2. If the registrar has a reasonable ground to believe that the documents filed are not proper or he requires some additional documents then he can ask the applicant for the same.
3. If the Registrar has a reasonable ground to believe that the application for conversion filed is improper or the applicant fails to comply with the all applicable provisions regarding conversion, He can reject the application mentioning reason of rejection.
“An appeal may be made before the Tribunal in case of refusal of registration by the Registrar”
STEP-VI:- Intimation to the Registrar of Firms
The LLP shall within 15 (Fifteen) days from the date of conversion intimate about such conversion to the registrar of firms in Form-14 along with following attachments:
1. Copy of Certificate of Incorporation of LLP;
2. Copy of Incorporation documents submitted.
STEP-VII:- filing of form LLP-3 (LLP Agreement):-
Form LLP 3 shall be filed with Registrar within 30 days from the date of conversion of Firm into LLP. There shall be only one attachment in form LLP-3 viz. LLP Agreement.

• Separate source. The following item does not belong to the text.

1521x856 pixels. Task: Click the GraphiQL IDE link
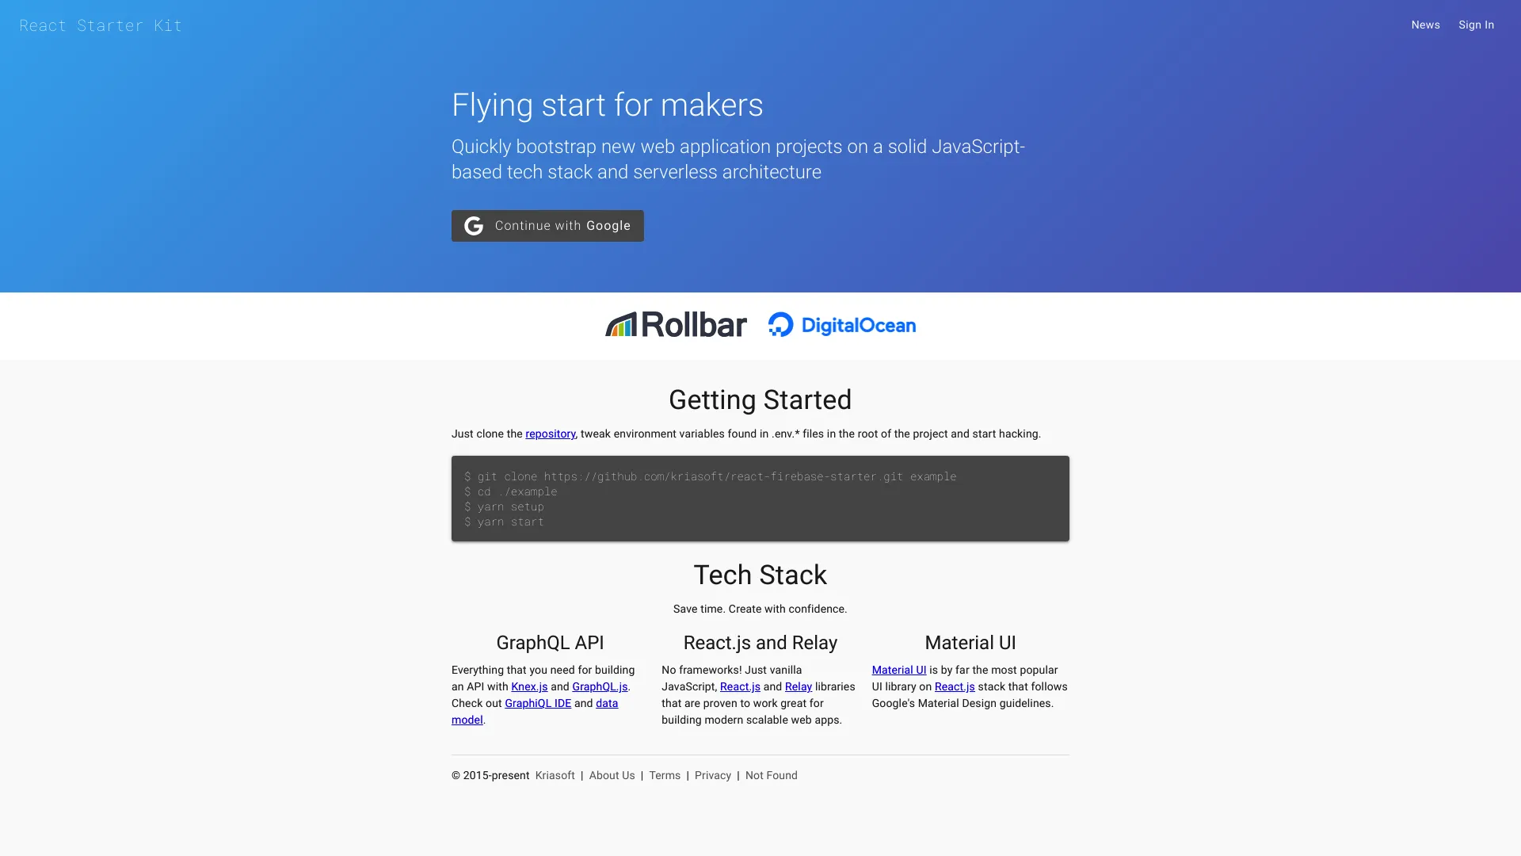click(x=538, y=702)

LLP agreement shall be duly executed/signed by all the designated partners and/or partners of the LLP and witnessed by two witnesses
Once, the LLP is incorporated and the Partnership Firm is converted, the Partnership Firm would be deemed to be dissolved. Further, on the conversion of Partnership into LLP, all properties, assets, interests, rights, privileges, liabilities, obligations of the firm are transferred to the LLP. In other words, the whole of the undertaking of the firm is transferred to the LLP.
1. Can only registered Partnership Firms be converted in LLP?
No, registered as well as unregistered Partnership Firms be converted in LLP.
2. Is the consent of all creditors and all partners of firm mandatory for conversion?
Yes, Consent of all the creditors shall be mandatorily obtained for conversion of Firm into LLP.
3. What are the provisions for reservation of name by a foreign entity under the LLP Act?
Foreign entity can file an application for reservation of its name or for renewal of name reserved earlier by filing an application in e Form 25.
The name will be reserved in system for a period of three years and an application for renewal of name should be filed before the expiry of three years. In case of renewal of name, the name should be reserved for a further period of three years after renewal date.
4. Is it required to file Form 14 for conversion of firm in to Limited Liabilities Partnership (LLP)?
As per notification dated 15th October, 2015 issued by Ministry, Form-14 is required to be filed in physical form with Registrar of Firms, after approval of Form 17 by Registrar of LLP.